### YOUR TASK
Repeat the listing below word for word, from its first line through the line holding "Looking at the screenshot, I should coord(188,303).", both ends included.

Entries from a dataset:
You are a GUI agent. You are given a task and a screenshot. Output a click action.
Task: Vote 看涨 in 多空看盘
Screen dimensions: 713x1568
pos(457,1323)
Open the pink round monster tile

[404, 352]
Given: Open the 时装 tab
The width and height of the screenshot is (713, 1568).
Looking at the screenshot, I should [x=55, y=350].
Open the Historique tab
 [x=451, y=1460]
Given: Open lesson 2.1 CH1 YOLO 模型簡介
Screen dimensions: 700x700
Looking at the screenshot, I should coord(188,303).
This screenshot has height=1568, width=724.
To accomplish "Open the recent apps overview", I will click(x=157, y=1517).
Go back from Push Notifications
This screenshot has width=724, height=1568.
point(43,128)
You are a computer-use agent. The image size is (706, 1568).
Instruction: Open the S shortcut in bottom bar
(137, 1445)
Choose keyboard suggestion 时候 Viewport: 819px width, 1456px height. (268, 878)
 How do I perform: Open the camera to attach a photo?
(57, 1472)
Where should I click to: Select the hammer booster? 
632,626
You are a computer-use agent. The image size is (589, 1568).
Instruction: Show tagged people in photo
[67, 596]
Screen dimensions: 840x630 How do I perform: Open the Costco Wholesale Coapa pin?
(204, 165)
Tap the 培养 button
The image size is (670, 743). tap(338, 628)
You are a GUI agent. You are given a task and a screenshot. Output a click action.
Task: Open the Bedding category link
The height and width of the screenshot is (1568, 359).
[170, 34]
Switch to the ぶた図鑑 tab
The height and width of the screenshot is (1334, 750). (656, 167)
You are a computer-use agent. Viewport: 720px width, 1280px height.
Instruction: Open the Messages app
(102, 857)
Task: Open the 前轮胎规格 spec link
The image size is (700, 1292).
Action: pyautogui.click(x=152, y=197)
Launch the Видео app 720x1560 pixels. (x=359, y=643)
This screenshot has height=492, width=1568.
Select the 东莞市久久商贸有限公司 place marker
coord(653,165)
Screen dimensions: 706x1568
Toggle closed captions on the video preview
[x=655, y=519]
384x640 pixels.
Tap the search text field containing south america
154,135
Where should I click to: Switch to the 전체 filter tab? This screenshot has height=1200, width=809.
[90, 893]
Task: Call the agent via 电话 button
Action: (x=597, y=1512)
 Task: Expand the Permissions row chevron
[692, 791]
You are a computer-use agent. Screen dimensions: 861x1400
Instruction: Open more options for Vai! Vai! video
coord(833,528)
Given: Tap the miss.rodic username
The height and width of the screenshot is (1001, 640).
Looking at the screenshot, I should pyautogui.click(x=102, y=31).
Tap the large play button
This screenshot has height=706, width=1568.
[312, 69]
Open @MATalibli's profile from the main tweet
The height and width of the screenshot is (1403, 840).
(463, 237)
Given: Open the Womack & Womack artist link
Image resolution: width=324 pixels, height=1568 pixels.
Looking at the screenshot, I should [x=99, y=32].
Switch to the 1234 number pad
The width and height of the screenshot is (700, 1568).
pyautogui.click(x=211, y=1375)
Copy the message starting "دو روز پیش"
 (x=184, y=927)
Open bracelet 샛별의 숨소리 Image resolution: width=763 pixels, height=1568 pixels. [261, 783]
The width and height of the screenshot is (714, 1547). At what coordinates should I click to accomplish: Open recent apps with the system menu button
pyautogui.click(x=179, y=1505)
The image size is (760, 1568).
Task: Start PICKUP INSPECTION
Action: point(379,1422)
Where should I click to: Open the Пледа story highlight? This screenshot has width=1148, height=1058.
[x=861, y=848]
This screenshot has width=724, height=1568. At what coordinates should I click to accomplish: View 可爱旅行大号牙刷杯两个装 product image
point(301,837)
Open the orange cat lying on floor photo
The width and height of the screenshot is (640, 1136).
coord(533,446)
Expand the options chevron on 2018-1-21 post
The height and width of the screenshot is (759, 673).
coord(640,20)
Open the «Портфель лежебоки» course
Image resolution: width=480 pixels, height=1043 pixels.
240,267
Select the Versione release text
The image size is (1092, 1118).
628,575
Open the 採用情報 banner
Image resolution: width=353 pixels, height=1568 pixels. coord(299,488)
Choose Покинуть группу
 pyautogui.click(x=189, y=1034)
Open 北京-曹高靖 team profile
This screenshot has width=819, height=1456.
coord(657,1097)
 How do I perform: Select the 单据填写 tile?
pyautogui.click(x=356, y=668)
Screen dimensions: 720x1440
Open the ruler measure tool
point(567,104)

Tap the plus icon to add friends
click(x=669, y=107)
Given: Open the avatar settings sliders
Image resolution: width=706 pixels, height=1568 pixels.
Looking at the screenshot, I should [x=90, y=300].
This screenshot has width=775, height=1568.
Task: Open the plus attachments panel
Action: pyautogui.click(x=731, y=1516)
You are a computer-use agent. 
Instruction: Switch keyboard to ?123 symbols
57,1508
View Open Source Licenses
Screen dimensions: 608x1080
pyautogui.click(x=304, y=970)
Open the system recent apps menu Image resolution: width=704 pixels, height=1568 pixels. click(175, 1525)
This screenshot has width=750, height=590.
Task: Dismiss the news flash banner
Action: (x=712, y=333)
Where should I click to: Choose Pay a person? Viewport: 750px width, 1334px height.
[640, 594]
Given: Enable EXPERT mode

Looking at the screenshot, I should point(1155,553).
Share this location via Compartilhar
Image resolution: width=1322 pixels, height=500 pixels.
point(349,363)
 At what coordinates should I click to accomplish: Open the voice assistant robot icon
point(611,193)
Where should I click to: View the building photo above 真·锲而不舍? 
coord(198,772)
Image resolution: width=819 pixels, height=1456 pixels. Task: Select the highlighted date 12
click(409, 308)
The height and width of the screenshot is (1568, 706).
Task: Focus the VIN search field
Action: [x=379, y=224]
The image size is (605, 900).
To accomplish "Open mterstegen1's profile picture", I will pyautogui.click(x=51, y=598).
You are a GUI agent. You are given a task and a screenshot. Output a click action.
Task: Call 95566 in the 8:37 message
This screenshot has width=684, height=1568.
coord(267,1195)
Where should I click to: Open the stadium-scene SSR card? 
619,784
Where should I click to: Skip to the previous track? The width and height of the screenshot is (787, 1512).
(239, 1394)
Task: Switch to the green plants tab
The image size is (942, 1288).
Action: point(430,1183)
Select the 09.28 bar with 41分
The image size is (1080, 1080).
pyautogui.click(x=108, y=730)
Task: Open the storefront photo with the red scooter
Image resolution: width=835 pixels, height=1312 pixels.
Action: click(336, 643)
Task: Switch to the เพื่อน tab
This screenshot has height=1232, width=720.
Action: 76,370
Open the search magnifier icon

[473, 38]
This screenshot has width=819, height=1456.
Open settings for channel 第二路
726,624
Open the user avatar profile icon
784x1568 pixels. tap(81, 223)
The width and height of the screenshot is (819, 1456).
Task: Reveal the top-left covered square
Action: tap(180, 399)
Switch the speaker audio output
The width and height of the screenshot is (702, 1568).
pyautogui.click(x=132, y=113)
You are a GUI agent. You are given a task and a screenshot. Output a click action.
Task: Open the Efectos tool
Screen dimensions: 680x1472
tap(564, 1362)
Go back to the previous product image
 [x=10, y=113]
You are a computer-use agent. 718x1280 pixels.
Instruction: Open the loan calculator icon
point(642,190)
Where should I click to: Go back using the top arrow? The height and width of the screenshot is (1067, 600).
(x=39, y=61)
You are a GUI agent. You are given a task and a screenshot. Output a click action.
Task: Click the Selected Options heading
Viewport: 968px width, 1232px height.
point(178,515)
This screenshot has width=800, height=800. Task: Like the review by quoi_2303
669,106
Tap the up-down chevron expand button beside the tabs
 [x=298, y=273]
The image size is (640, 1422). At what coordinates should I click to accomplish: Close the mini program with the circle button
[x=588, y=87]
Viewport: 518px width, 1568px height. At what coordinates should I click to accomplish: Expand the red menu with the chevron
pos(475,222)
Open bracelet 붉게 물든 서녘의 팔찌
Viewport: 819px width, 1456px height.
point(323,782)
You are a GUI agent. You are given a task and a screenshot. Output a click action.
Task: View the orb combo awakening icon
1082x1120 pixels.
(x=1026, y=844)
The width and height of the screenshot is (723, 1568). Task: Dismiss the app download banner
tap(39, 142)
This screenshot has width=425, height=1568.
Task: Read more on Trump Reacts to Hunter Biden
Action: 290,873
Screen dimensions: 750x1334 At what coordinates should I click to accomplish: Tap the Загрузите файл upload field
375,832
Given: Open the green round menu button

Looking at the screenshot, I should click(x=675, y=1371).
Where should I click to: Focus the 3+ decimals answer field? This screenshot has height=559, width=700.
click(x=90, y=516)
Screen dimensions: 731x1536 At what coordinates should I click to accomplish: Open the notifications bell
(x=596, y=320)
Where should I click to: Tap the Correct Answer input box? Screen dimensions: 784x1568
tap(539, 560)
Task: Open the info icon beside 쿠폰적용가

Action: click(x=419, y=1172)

### RESPONSE FOR THIS EXERCISE
You are a GUI agent. You are given a task and a screenshot. Output a click action.
Task: Vote 看涨 in 多空看盘
Screen dimensions: 713x1568
pos(457,1323)
Open the pink round monster tile

[404, 352]
Given: Open the 时装 tab
The width and height of the screenshot is (713, 1568).
Looking at the screenshot, I should [x=55, y=350].
Open the Historique tab
 [x=451, y=1460]
Given: Open lesson 2.1 CH1 YOLO 模型簡介
Screen dimensions: 700x700
Looking at the screenshot, I should coord(188,303).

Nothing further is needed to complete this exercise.